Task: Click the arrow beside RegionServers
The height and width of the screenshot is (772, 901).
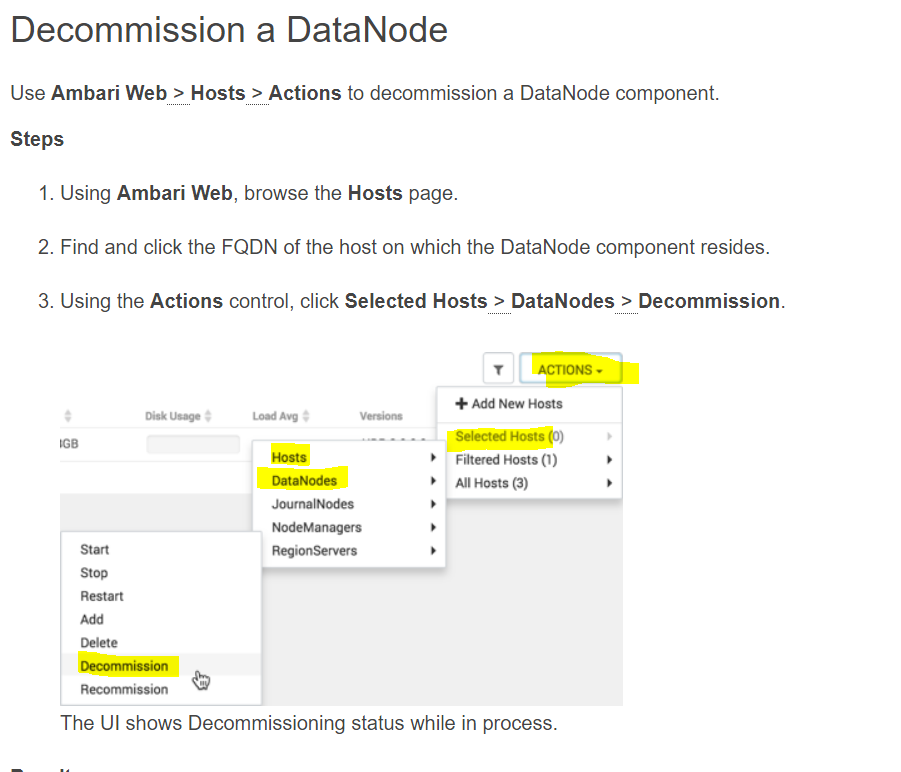Action: pyautogui.click(x=433, y=550)
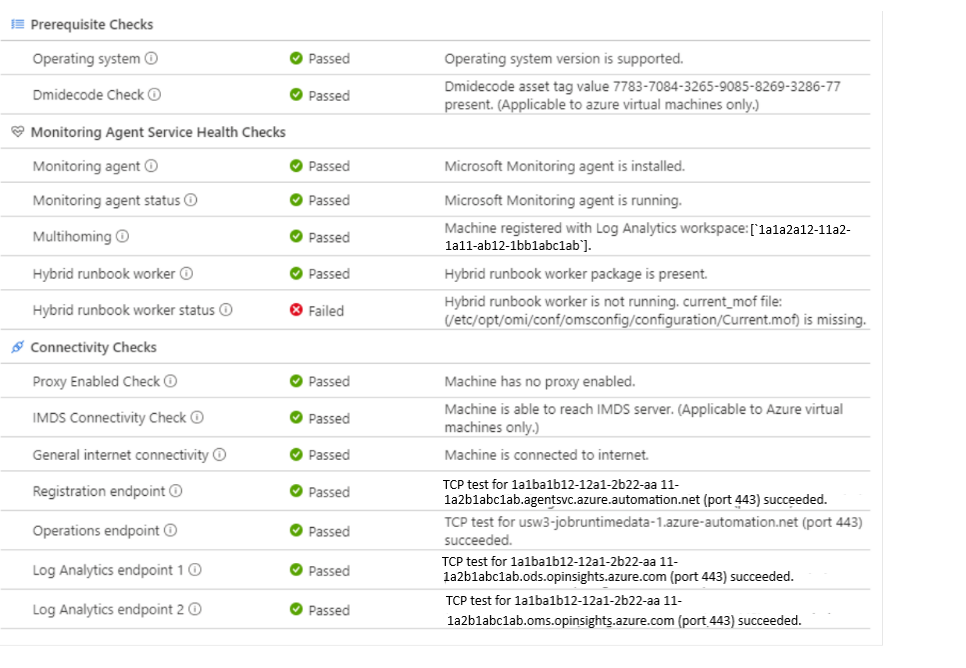
Task: Click green Passed icon for Operating system
Action: tap(296, 59)
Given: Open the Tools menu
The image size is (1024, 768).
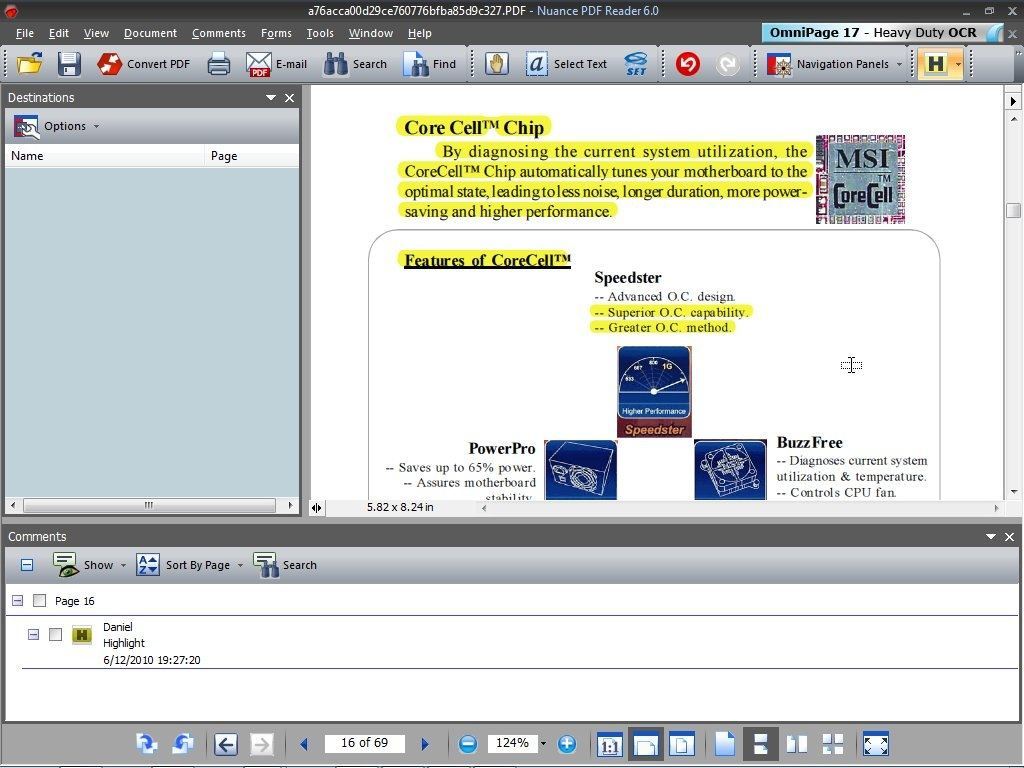Looking at the screenshot, I should (x=319, y=33).
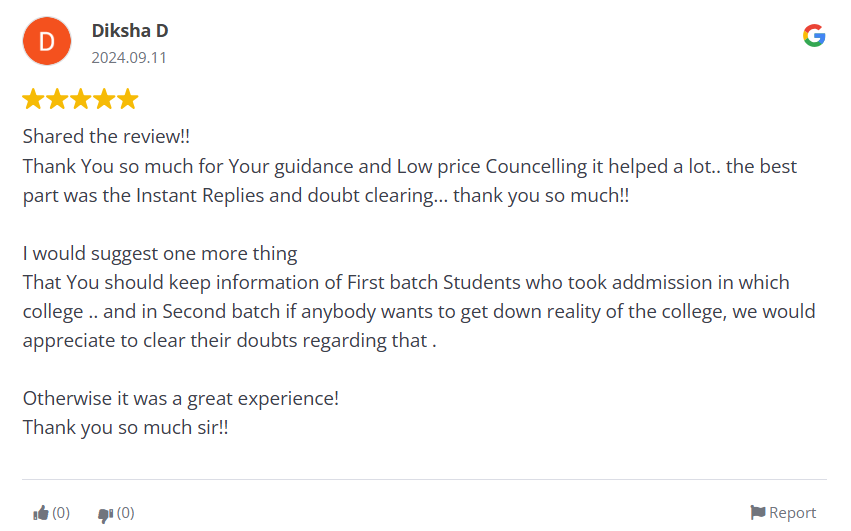Screen dimensions: 851x531
Task: Select the fifth rating star
Action: 128,99

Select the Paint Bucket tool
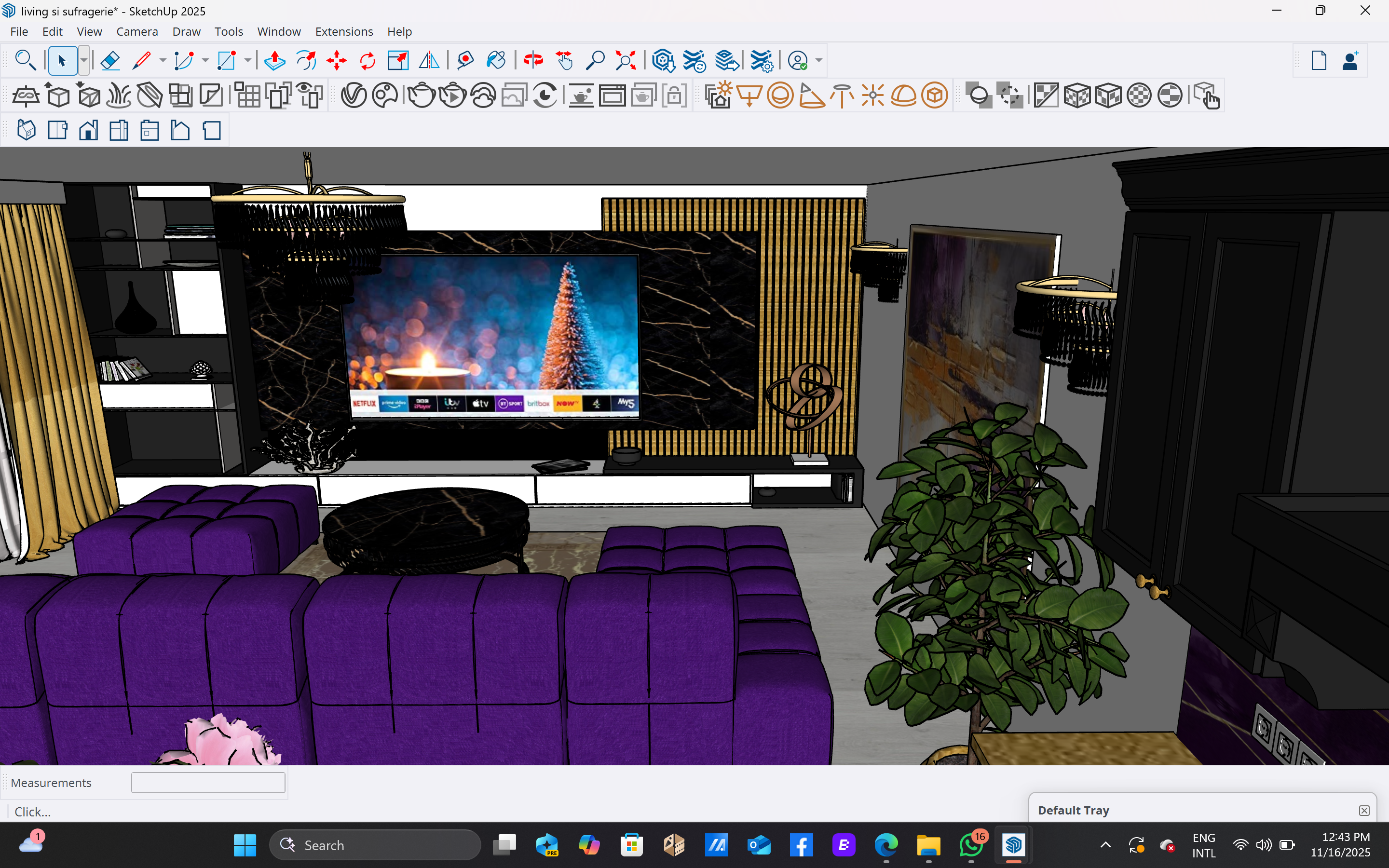pyautogui.click(x=496, y=60)
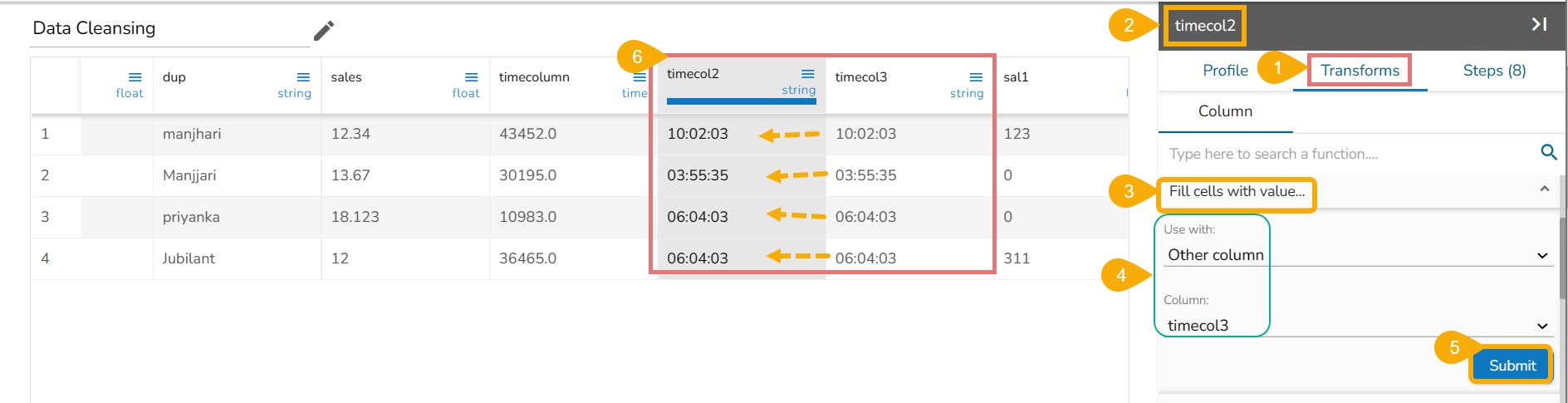Image resolution: width=1568 pixels, height=403 pixels.
Task: Click the Submit button
Action: [x=1512, y=366]
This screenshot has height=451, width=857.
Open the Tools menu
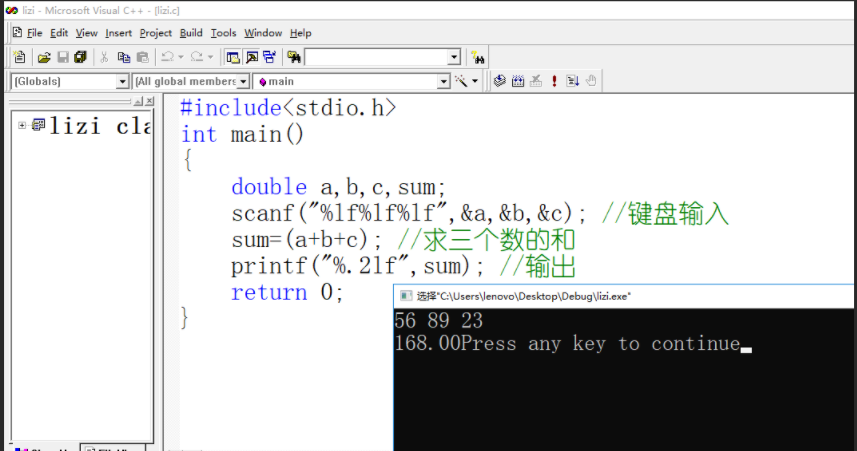click(x=223, y=33)
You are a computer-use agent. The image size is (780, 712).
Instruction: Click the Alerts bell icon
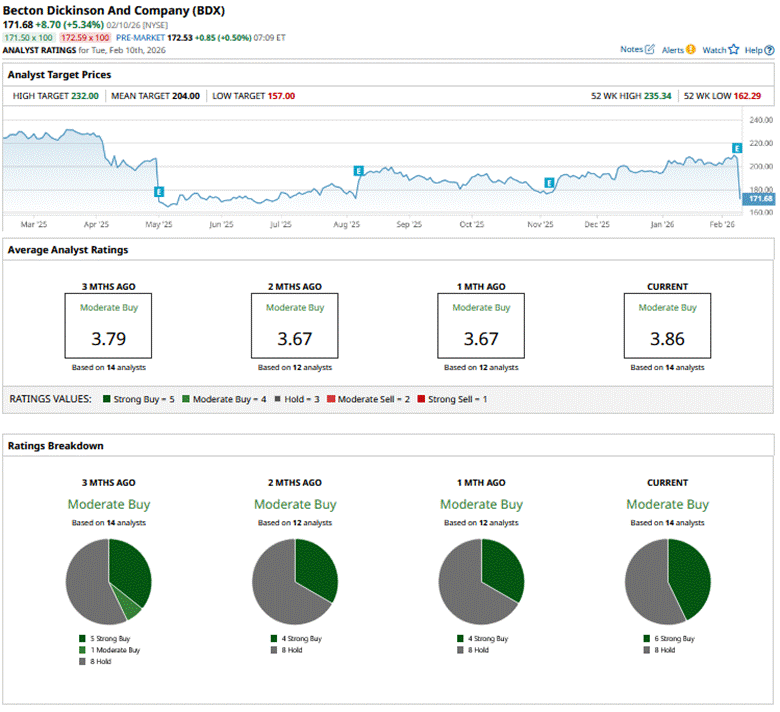coord(690,49)
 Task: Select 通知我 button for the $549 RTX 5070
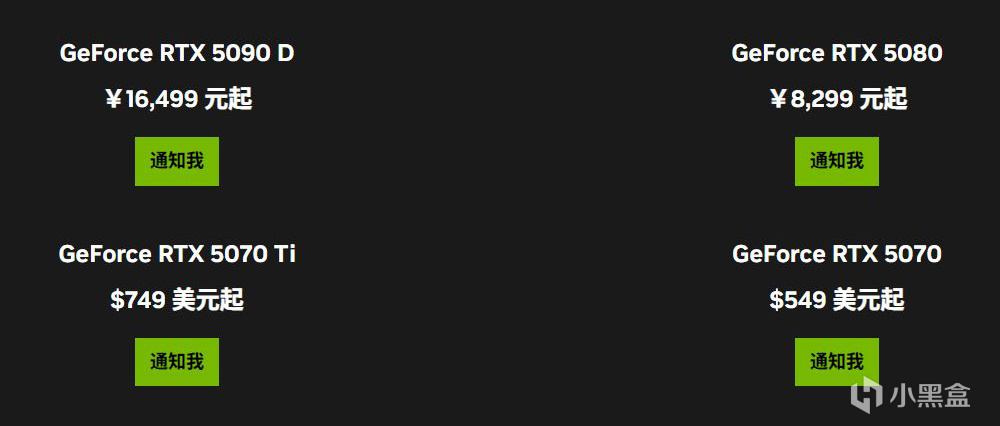tap(836, 362)
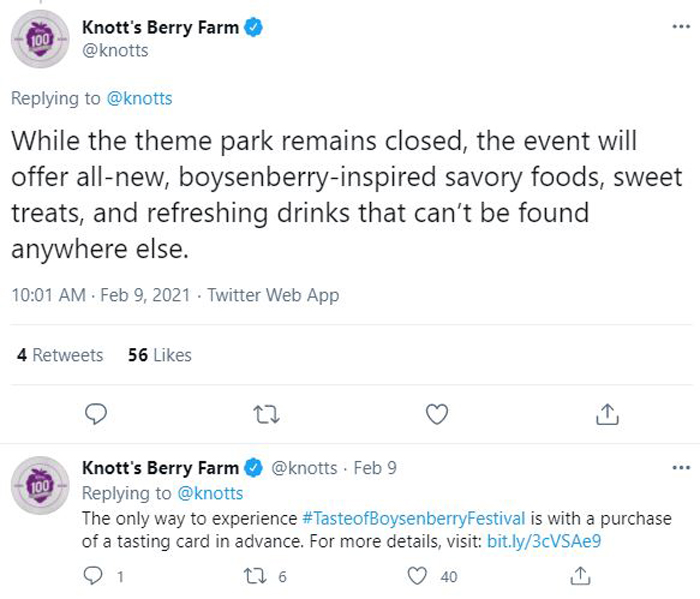Open share options for the main tweet
The height and width of the screenshot is (599, 700).
[x=607, y=414]
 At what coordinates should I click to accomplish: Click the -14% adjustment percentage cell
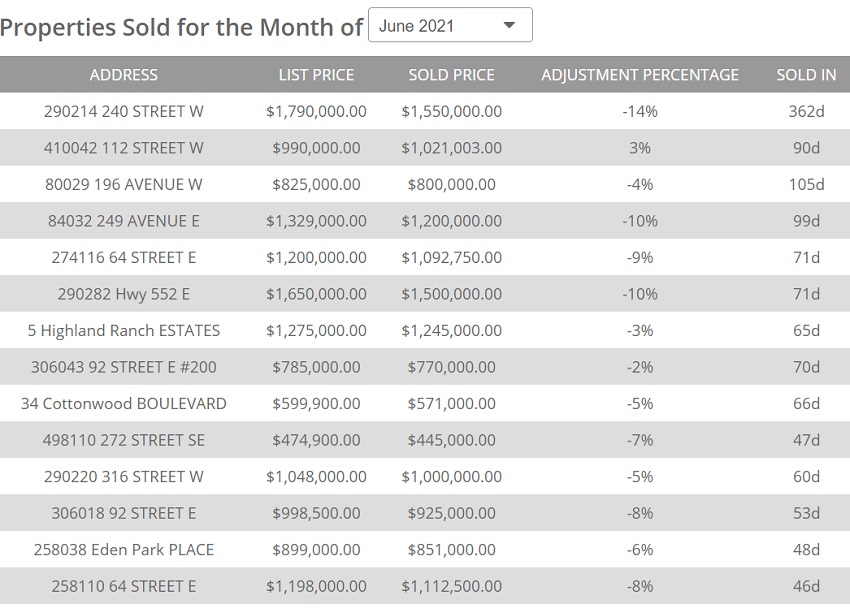pyautogui.click(x=640, y=111)
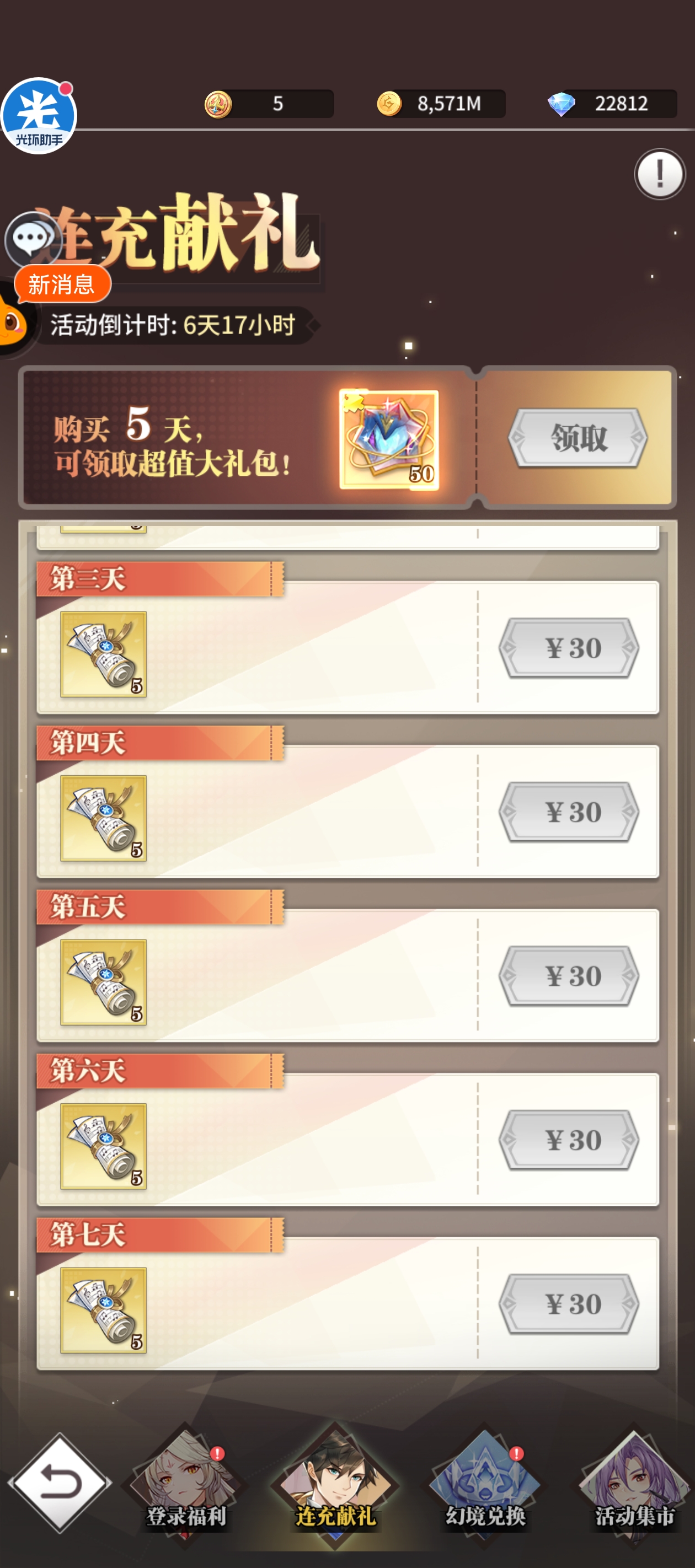
Task: Buy the 第五天 pack for ¥30
Action: coord(569,976)
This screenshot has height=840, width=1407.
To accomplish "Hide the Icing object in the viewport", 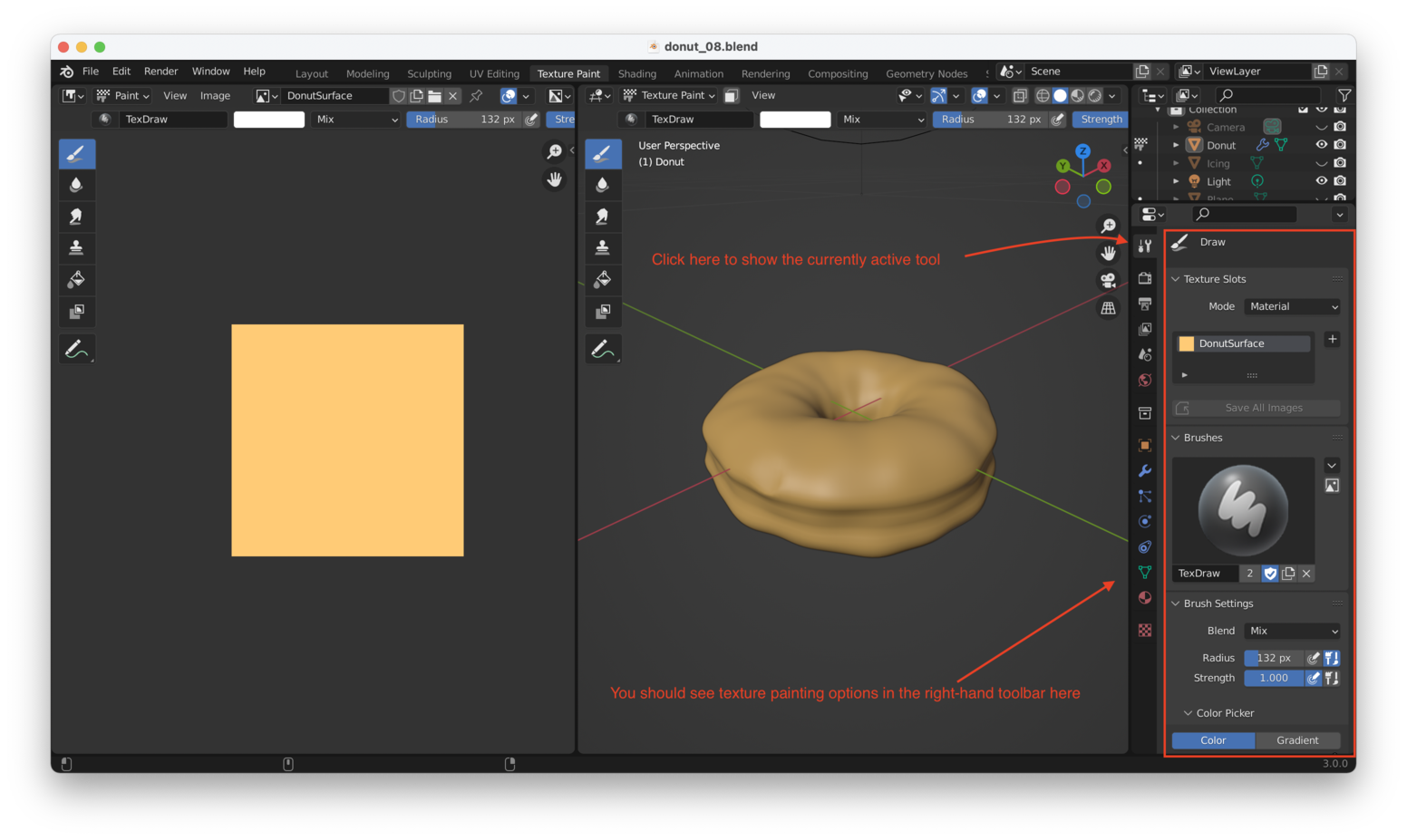I will tap(1321, 163).
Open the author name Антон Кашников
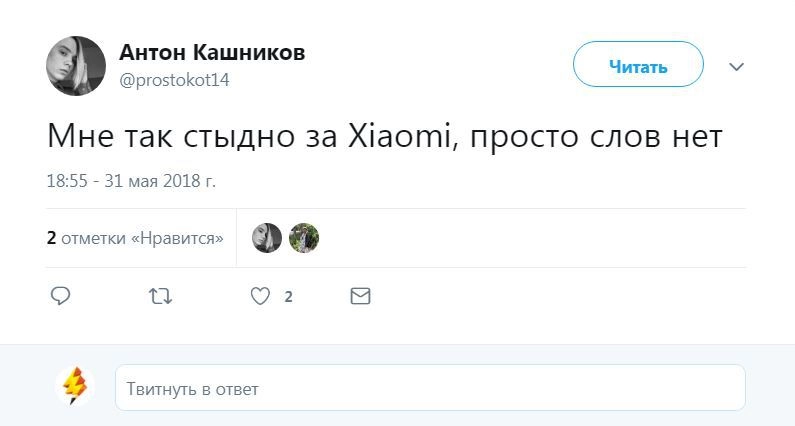Viewport: 795px width, 426px height. click(x=212, y=53)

TASK BRIEF
Copy the listing above word for word, from its first line through the line containing "Action: coord(569,976)", including both ends, and leave out the pictures.

RESULT
Task: Click the arrow beside RegionServers
The height and width of the screenshot is (772, 901).
Action: pyautogui.click(x=433, y=550)
Task: Click green Passed icon for Operating system
Action: tap(296, 59)
Given: Open the Tools menu
The image size is (1024, 768).
Looking at the screenshot, I should (x=319, y=33).
Screen dimensions: 851x531
Task: Select the fifth rating star
Action: 128,99

Select the Paint Bucket tool
pyautogui.click(x=496, y=60)
Image resolution: width=1568 pixels, height=403 pixels.
Task: Click the Submit button
Action: [x=1512, y=366]
This screenshot has height=451, width=857.
Open the Tools menu
click(x=223, y=33)
You are a computer-use agent. The image size is (780, 712).
Instruction: Click the Alerts bell icon
coord(690,49)
 Task: Select 通知我 button for the $549 RTX 5070
tap(836, 362)
Open share options for the main tweet
The height and width of the screenshot is (599, 700).
[x=607, y=414]
 At what coordinates should I click to accomplish: Click the -14% adjustment percentage cell
pyautogui.click(x=640, y=111)
Task: Buy the 第五天 pack for ¥30
Action: coord(569,976)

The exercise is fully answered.